The Permanent Court of Arbitration’s recent decision to refuse to constitute an arbitration panel for the hearing of an international arbitration – instituted by Cassius Mining Limited against the Government of Ghana has sparked a heated debate in the legal and financial communities.
The dispute stems from Cassius Mining Limited’s accusations that the Ghanaian government unfairly treated them and breached Ghana’s mining laws and due process, by failing to extend the term of the company’s Prospecting License Agreement.
In its Notice of Arbitration, Cassius Mining proposed that the Secretary General of the Permanent Court of Arbitration (PCA) serve as the appointing authority in accordance with Article 6.1 of the UNCITRAL Rules.
However, Ghana raised several objections to the jurisdiction of the PCA in its response to the arbitration. The country argued that the arbitration was a legal nullity, because the UNCITRAL Rules are not cognizable under the arbitration agreement between the parties.
Clause 21 of the Prospecting Licence Agreement granted to the claimant provided that the arbitration is to be in “accordance with the Alternative Dispute Resolution Act, 2010 (Act 798).”
Section 5(1) of Ghana’s ADR Act is expressly “subject to the terms of the arbitration agreement,” and the UNCITRAL Rules clearly are neither a “person” nor an “institution for arbitration” contemplated by Section 5 of the ADR Act.
Judgement By Permanent Court of Arbitration
Ghana submitted that the arbitration is an abuse of the process as there is currently pending at the Ghana Arbitration Centre another arbitration filed by Cassius Mining Limited against the Government of Ghana.
The respondent also requested that the PCA determine as a preliminary matter whether the PCA has any jurisdiction or role to play in the dispute between the parties.
The PCA, in its recent letter to the parties, stated that “the PCA secretary-general may act as appointing authority under the UNCITRAL Rules if all parties so agree.” The PCA understands that no such agreement has been reached in this matter.
The PCA further decided that the applicable procedural regime, including the applicability of the UNCITRAL Rules, is a matter for the arbitral tribunal.
However, there is no arbitral tribunal for the dispute constituted since the parties have not agreed.
This decision has significant implications for Cassius Mining Limited’s case against the Government of Ghana. Without the appointment of an arbitral tribunal, the case cannot proceed.
The company claimed compensation in excess of US$300 million, and the legal dispute has already caused significant costs and time expenditures. The decision may force Cassius Mining Limited to reconsider its strategy in the case and explore other legal avenues to pursue its claims.

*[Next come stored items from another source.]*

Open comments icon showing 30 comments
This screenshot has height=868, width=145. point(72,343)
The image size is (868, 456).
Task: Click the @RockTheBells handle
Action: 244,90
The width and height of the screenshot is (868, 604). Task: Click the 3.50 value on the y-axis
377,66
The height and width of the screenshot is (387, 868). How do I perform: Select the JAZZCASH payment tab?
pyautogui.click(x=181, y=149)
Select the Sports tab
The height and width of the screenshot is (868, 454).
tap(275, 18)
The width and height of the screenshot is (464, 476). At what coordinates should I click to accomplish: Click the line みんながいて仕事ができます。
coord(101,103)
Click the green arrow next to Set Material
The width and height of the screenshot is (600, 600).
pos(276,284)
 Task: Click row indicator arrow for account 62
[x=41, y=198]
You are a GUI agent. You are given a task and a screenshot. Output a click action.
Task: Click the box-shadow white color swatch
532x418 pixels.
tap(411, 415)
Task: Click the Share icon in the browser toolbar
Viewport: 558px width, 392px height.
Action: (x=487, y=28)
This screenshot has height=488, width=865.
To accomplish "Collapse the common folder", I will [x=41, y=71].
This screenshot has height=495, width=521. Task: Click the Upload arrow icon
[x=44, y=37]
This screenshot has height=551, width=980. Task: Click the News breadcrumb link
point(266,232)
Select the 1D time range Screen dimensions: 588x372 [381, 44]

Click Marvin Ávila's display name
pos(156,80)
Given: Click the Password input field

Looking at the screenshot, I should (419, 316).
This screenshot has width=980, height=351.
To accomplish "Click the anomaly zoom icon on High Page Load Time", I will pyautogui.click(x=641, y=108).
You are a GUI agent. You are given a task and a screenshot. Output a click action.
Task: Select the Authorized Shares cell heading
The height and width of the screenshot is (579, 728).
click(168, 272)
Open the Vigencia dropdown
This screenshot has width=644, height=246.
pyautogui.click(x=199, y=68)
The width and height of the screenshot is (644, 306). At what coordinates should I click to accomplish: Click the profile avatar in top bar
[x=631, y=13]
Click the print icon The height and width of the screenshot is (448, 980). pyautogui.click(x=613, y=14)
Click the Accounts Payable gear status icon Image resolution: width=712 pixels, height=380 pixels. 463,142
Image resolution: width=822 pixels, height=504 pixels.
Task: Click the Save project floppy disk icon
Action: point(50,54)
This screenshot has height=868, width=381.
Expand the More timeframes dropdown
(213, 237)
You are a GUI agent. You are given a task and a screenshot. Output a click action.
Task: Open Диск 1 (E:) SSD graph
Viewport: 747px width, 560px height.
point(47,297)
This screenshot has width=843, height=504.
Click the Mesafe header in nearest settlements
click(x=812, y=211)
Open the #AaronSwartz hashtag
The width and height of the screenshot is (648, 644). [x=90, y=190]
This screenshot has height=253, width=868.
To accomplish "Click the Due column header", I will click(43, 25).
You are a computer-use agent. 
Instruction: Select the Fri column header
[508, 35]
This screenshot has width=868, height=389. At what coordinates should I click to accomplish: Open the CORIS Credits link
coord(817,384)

The case also raises broader questions about the role of international arbitration in resolving disputes between states and corporations.
The UNCITRAL Rules are a widely recognized framework for international arbitration, but they are not always appropriate or applicable in every case.
This dispute underscores the importance of carefully drafting arbitration agreements and considering the appropriate forum for resolving disputes.
Furthermore, the case highlights the challenges of balancing the rights and interests of corporations and governments in the context of natural resource extraction. This sector has historically been characterized by a power imbalance, with multinational corporations often exerting significant influence over governments and local communities.
However, recent trends have seen a growing awareness of the need for more equitable and sustainable resource management practices that prioritize the rights and interests of local communities and ecosystems.